Nous devons être libres de l’idée, et du fait de rechercher le bonheur, la beauté ou le sens.
Ainsi Buson dit :
Sabishisa no ureshiku mo ari aki no kure
Soir d’automne ;
Il y a de la joie aussi
Dans la solitude.
Se libérer du sentiment que le bonheur est une fin en soi est la tâche de toute une vie. Mais nous pouvons au moins être libres de la notion implantée indirectement en nous depuis nos plus tendres années, que nous avons droit à certaines choses, parmi lesquelles, et peut-être la première : le bonheur. Dans Sartor Resartus, Carlyle dit :
« Mais le caprice que nous avons d’être heureux est plutôt tel. Par certaines évaluations et moyennes, de notre propre impact, nous atteignons une sorte de lot terrestre moyen ; ceci, nous nous figurons, nous revient par nature et droit inaliénable ; c’est le seul paiement de notre salaire (…) cela ne demande ni plainte ni remerciement ; en supplément, nous comptons le bonheur ; et moins que cela est misère. »
Chapitre XI.
Thomas Jefferson l’inscrit en mots qui ne manquent jamais de nous émouvoir, mais cependant qui sont presque universellement incompris :
« Nous tenons ces vérités pour évidentes – que tous les humains sont créés égaux ; que leur Créateur leur a donné certains droits inaliénables ; qu’au nombre de ceux-ci figurent la vie, la liberté, et la poursuite du bonheur. »

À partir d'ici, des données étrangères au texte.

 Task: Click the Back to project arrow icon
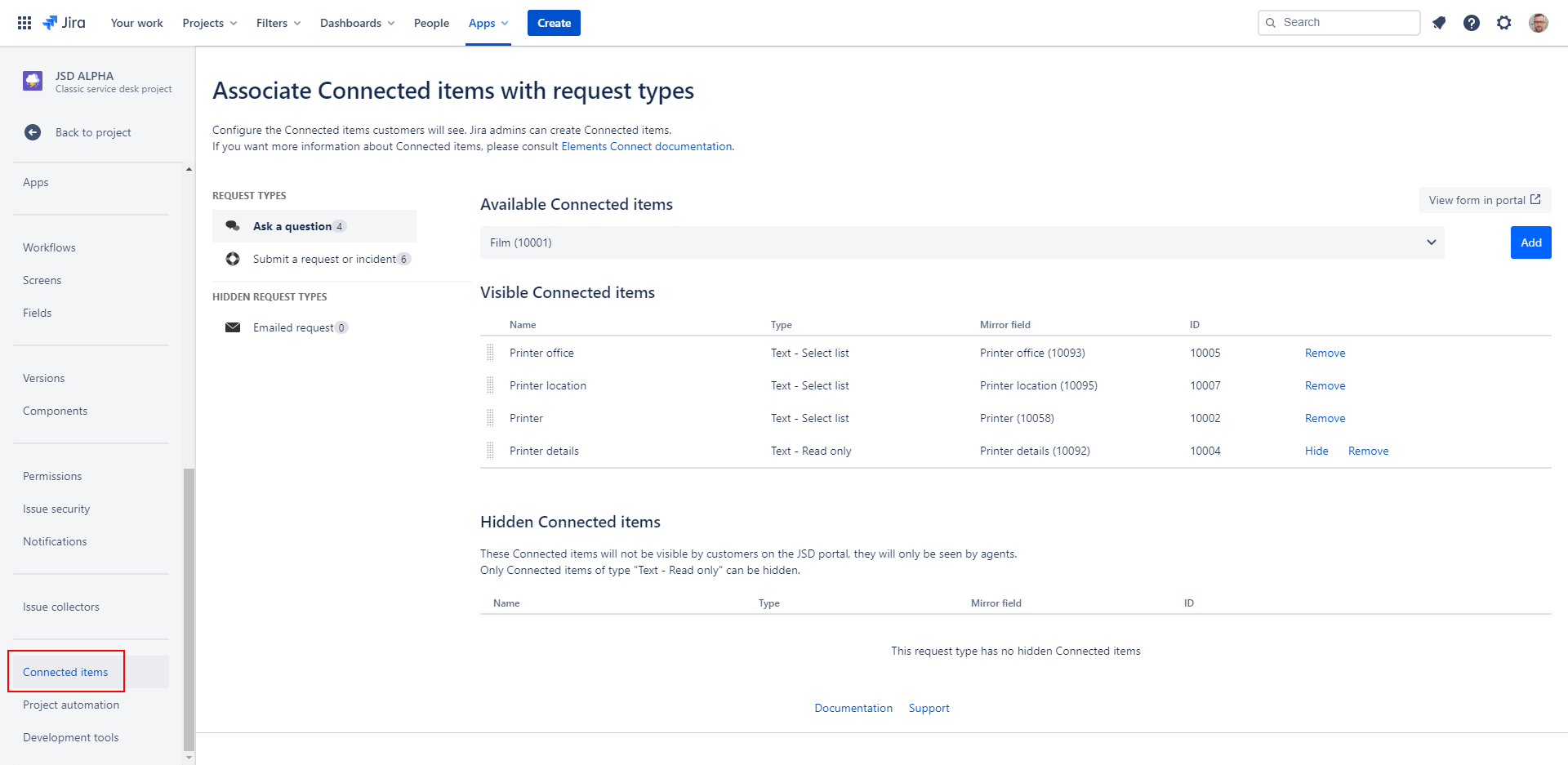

Mais Carlyle a un mot qui anéantit tous les sophismes et les arguties :
« Aime non pas le Plaisir : Aime Dieu. »
« Aime tout ce qui fut, est et doit être. Aime les choses. »

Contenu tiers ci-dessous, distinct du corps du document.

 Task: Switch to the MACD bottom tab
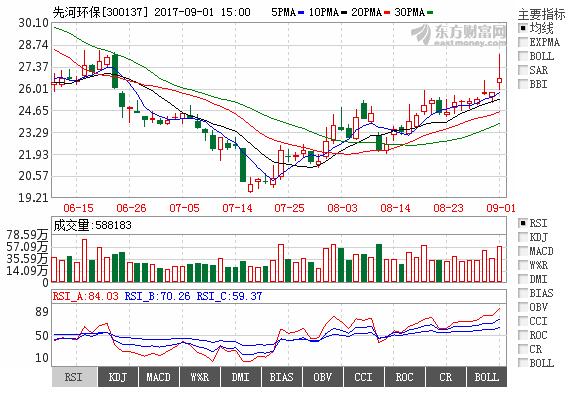pyautogui.click(x=159, y=377)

« C’est le Oui Éternel, dans lequel toutes les contradictions se résolvent ; quiconque y marche l’incorpore profondément. »
Matthew Arnold le dit plus sévèrement et pas moins emphatiquement que Carlyle :
« Puisses-tu, Pausanius, apprendre comme cette faute est profonde ;
puisses-tu, au moins une fois, discerner que tu n’as pas droit au bonheur. »
Empédocle.
Si nous savons cela et n’en ressentons ni amertume ni regret, si nous acquiescons, agréons, ou même peut-être désirons qu’il en soit ainsi, nous comprenons pour la première fois la signification de la liberté.